To do: Only lines that contain the word "pixels" belong in the answer; copy them from the records below.

Listed records:
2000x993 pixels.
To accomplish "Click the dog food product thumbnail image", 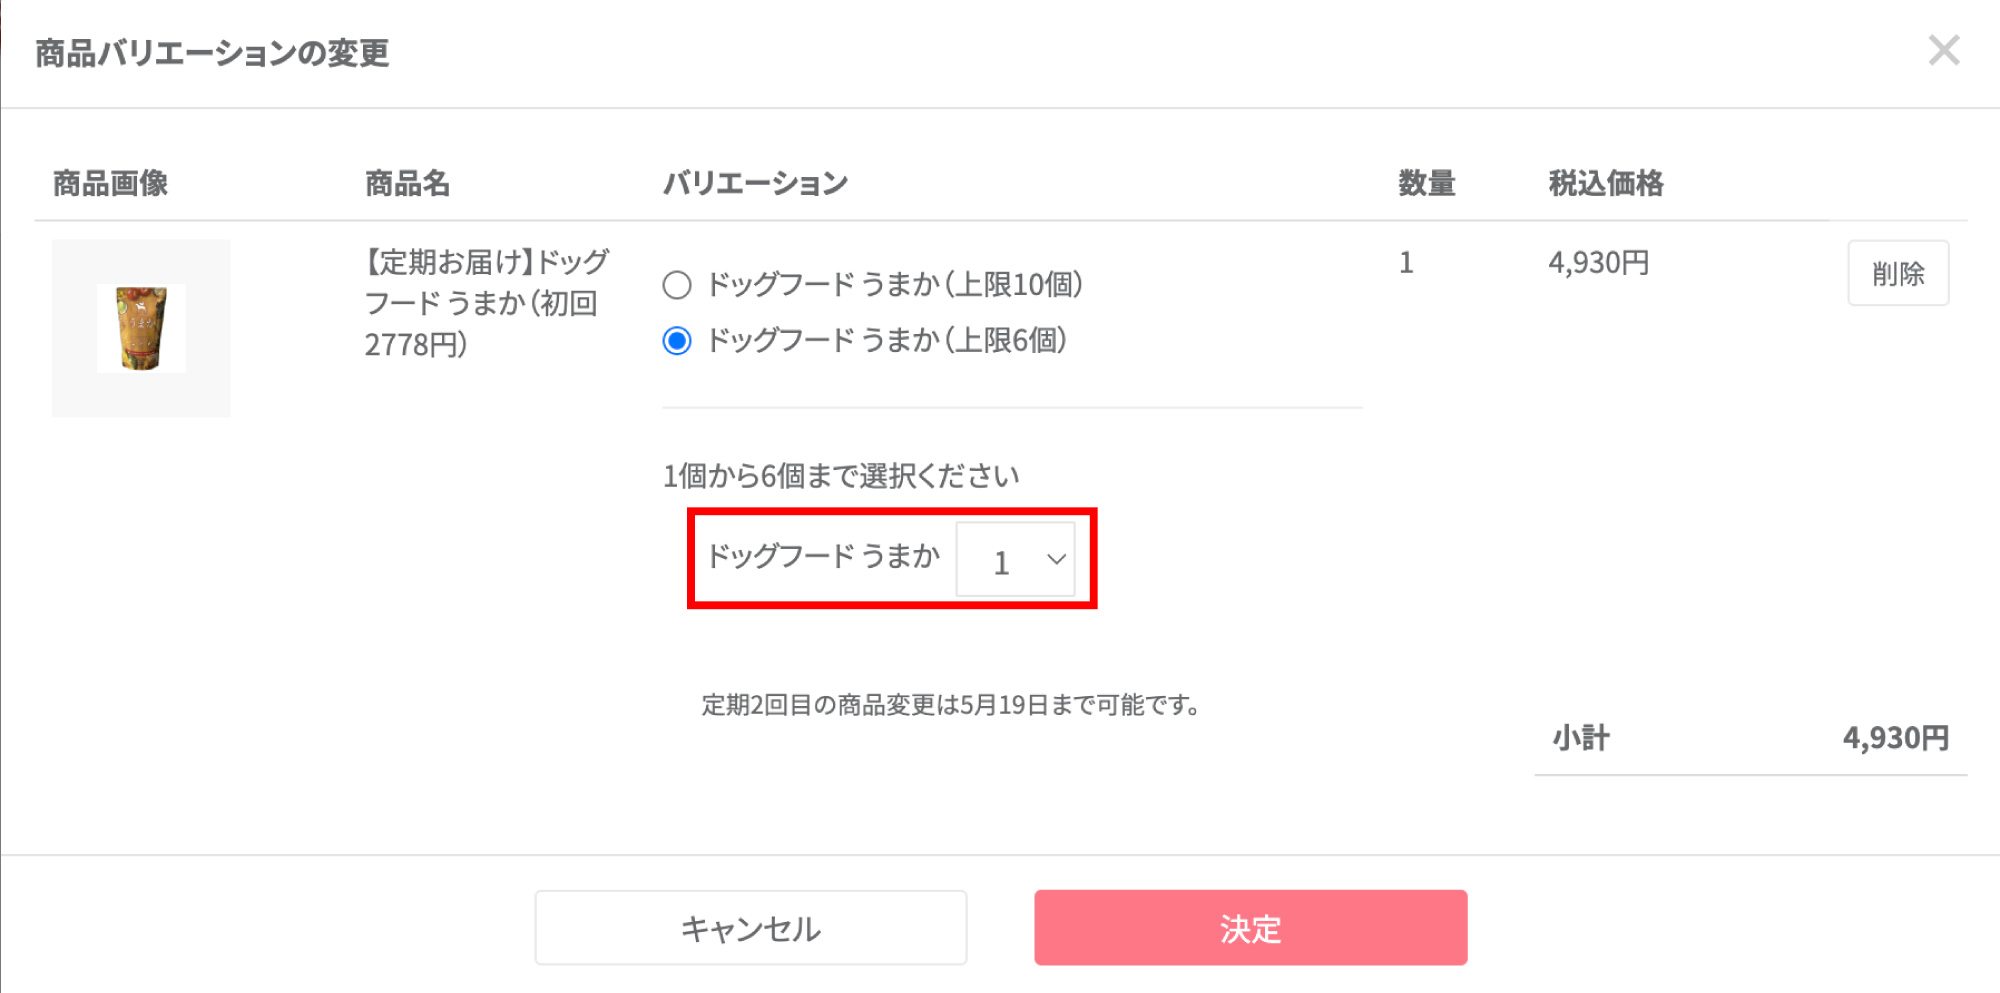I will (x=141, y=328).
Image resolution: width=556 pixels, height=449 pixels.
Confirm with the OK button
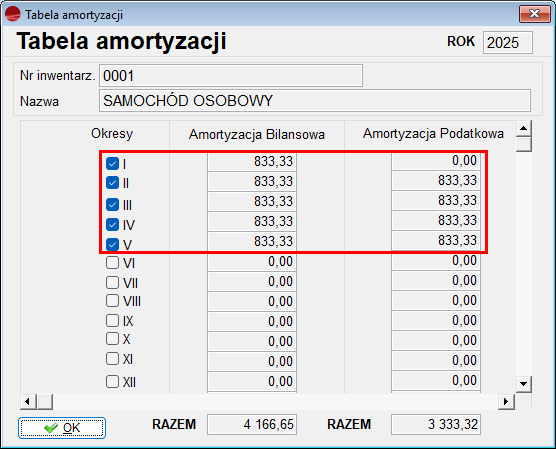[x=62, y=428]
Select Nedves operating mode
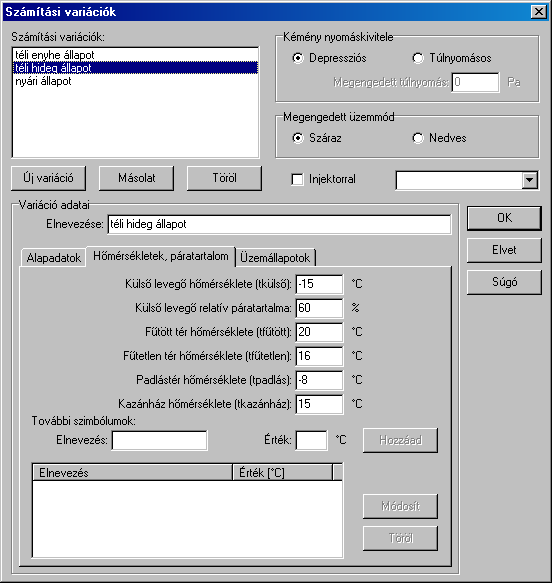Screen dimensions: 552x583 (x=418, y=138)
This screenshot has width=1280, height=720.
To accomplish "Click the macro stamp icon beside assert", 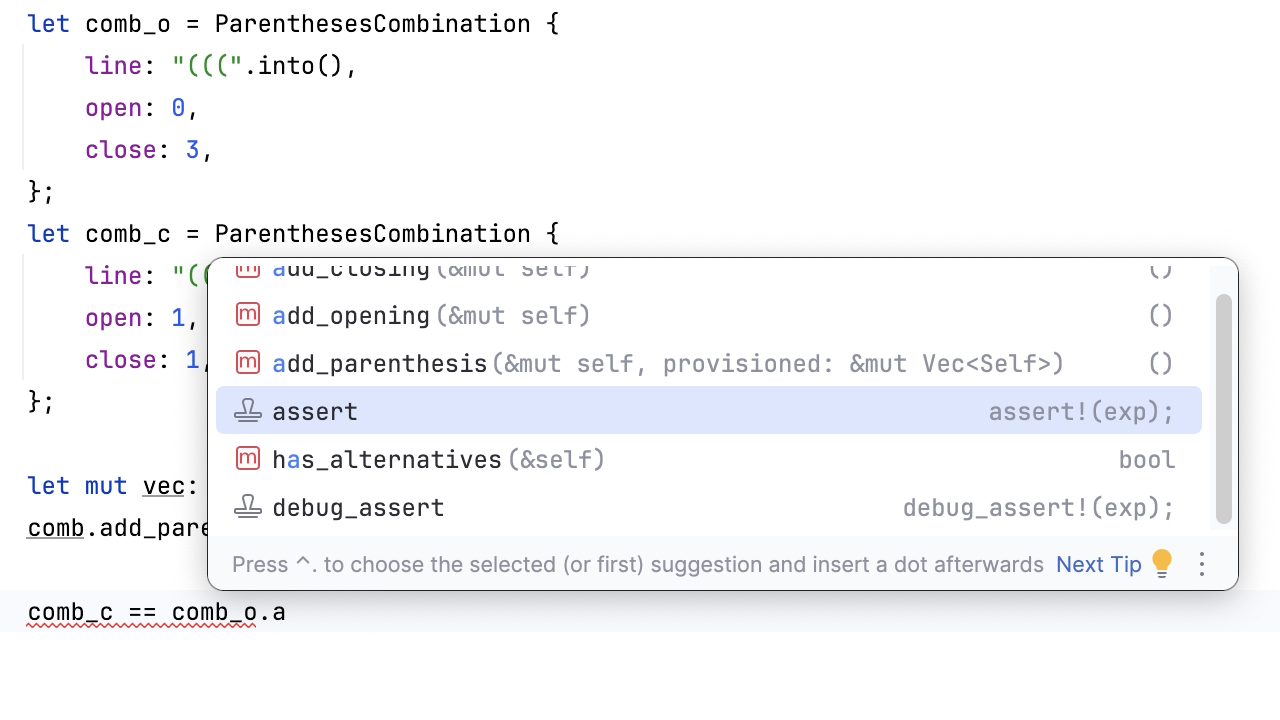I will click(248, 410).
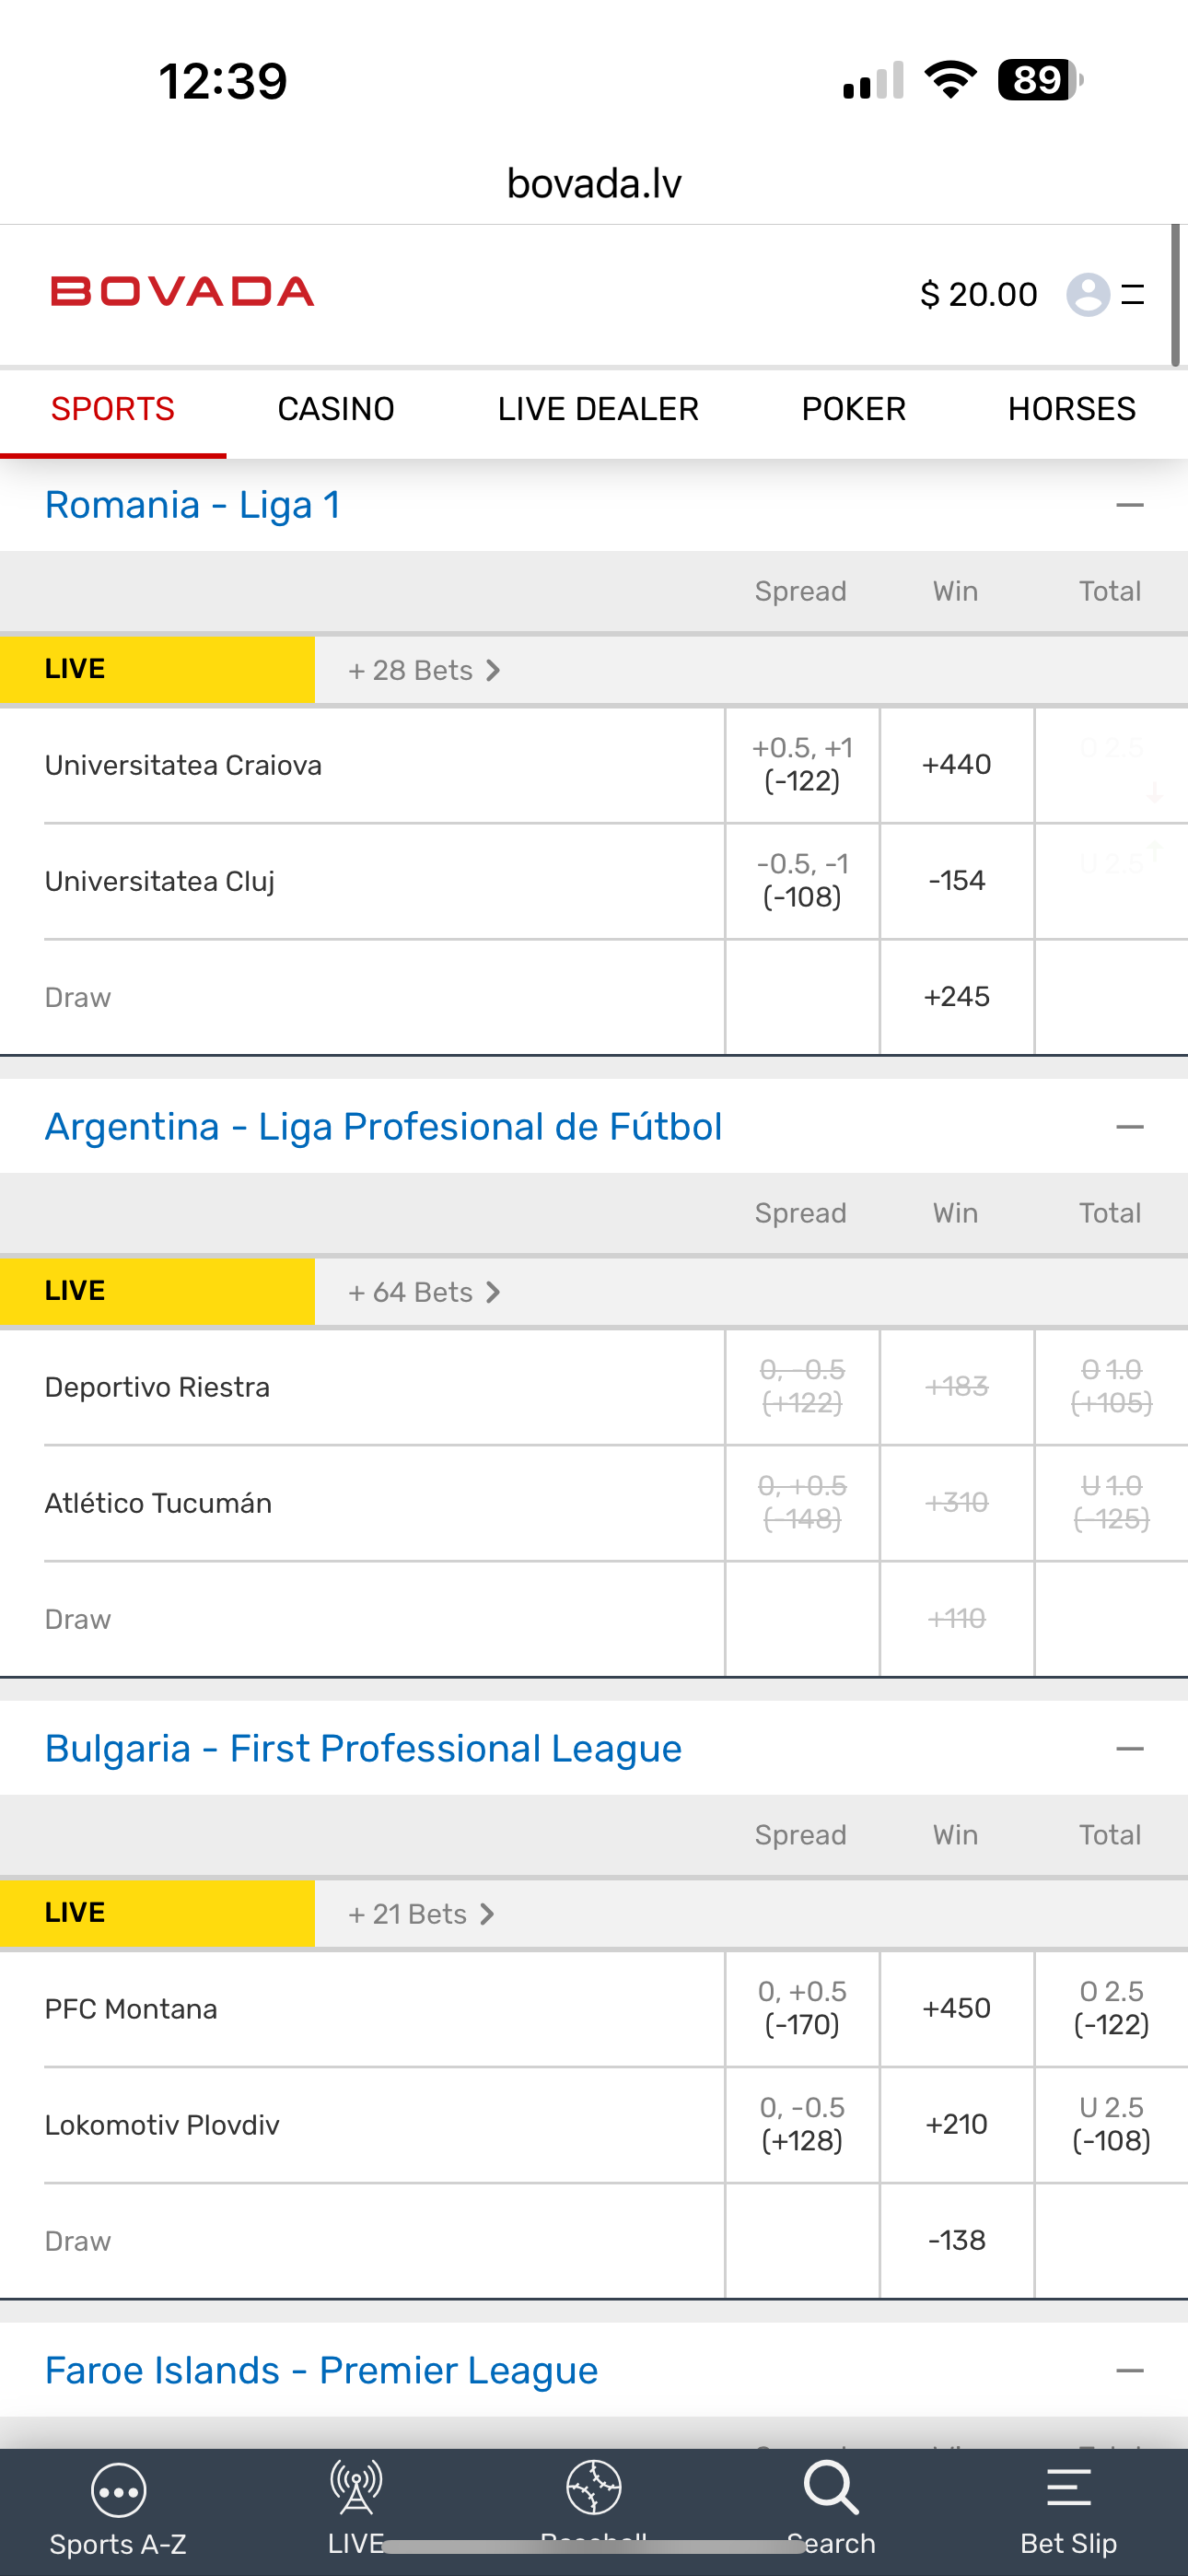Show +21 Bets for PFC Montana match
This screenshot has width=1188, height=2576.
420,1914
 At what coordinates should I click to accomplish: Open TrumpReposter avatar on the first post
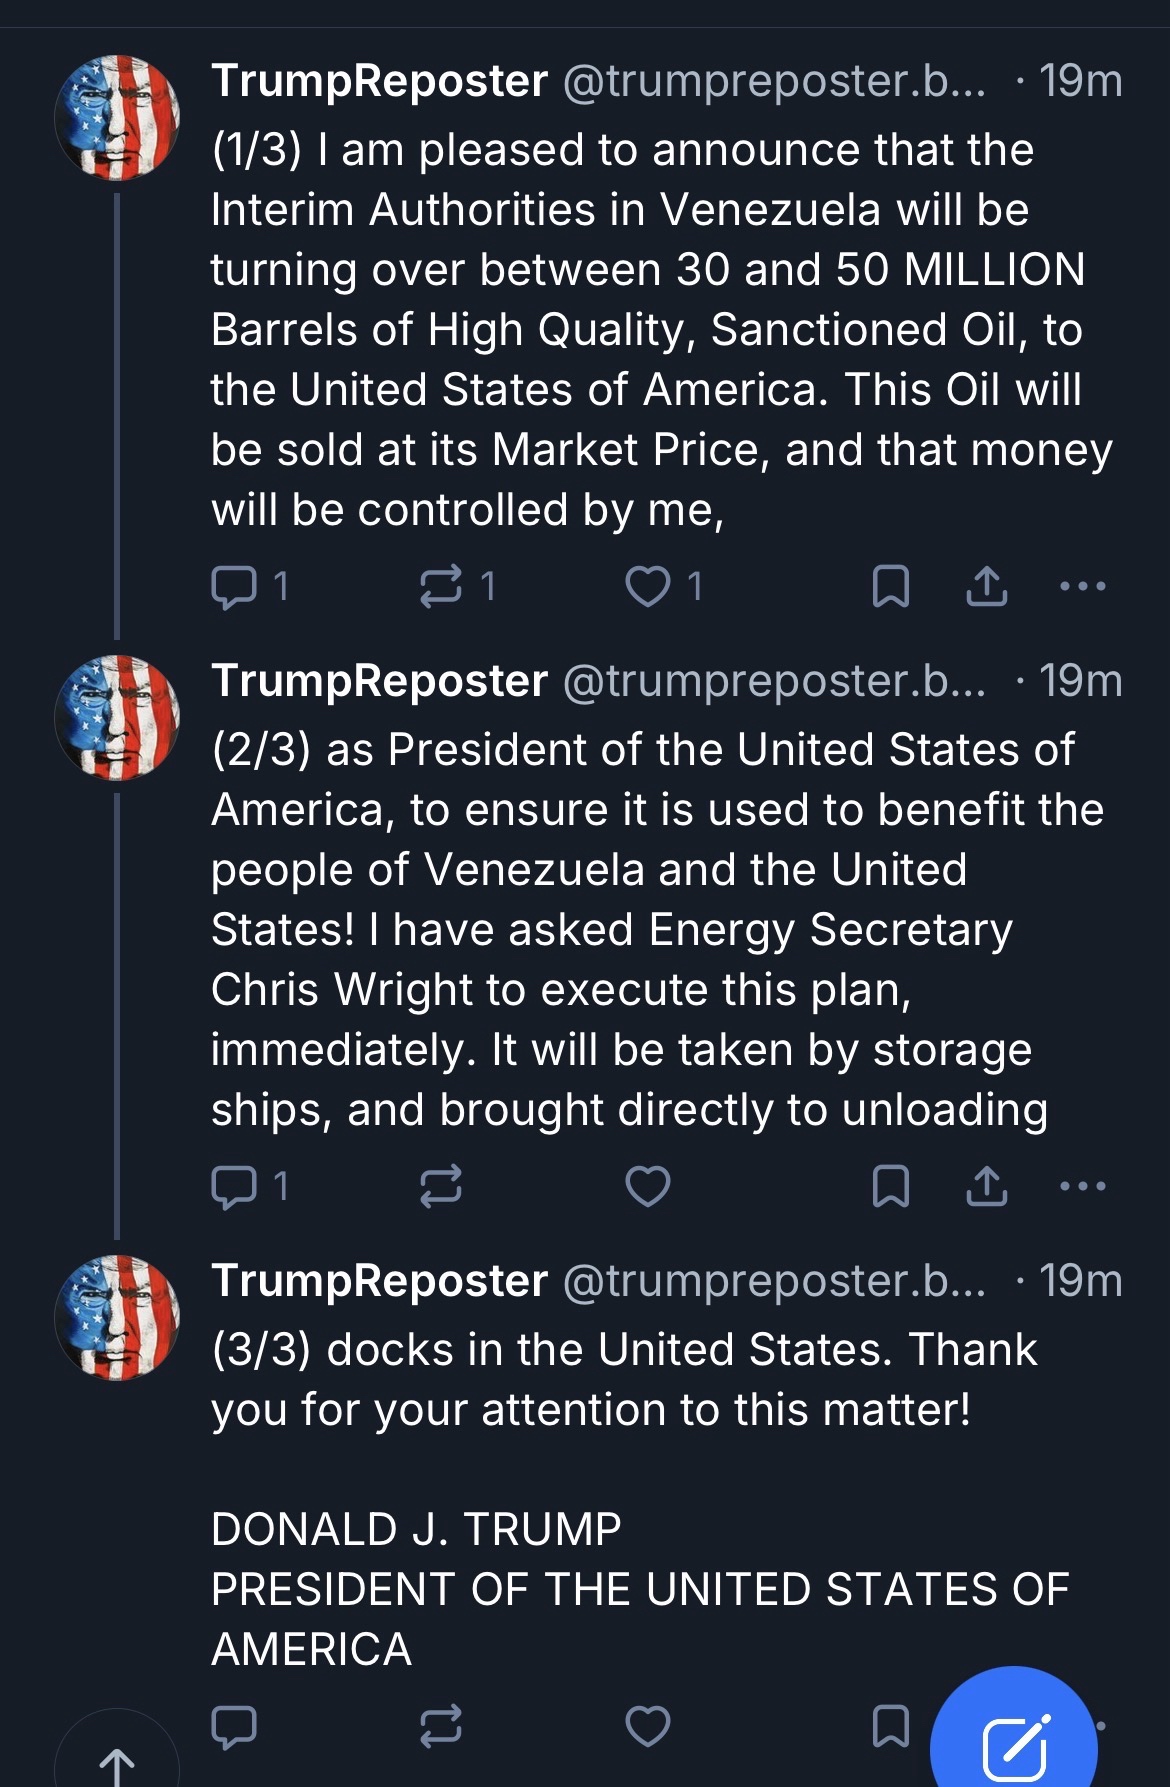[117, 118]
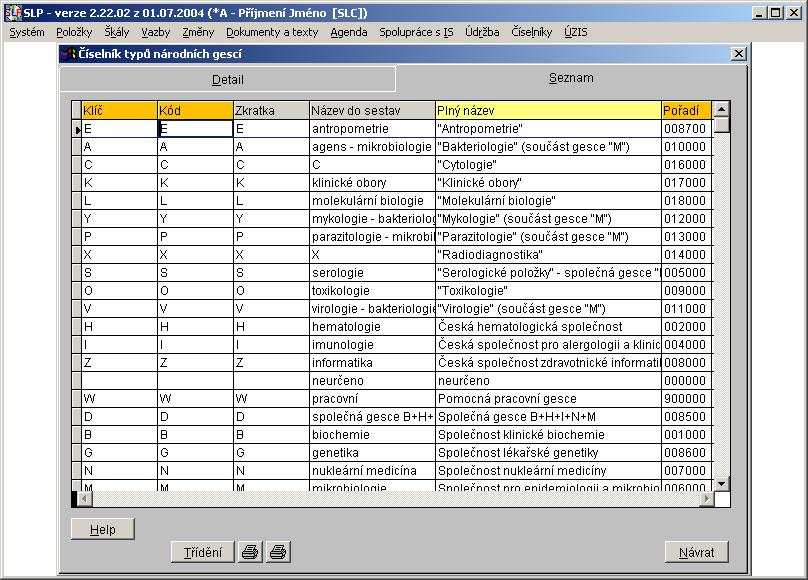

Response area:
2000x993 pixels.
Image resolution: width=556 pixels, height=449 pixels.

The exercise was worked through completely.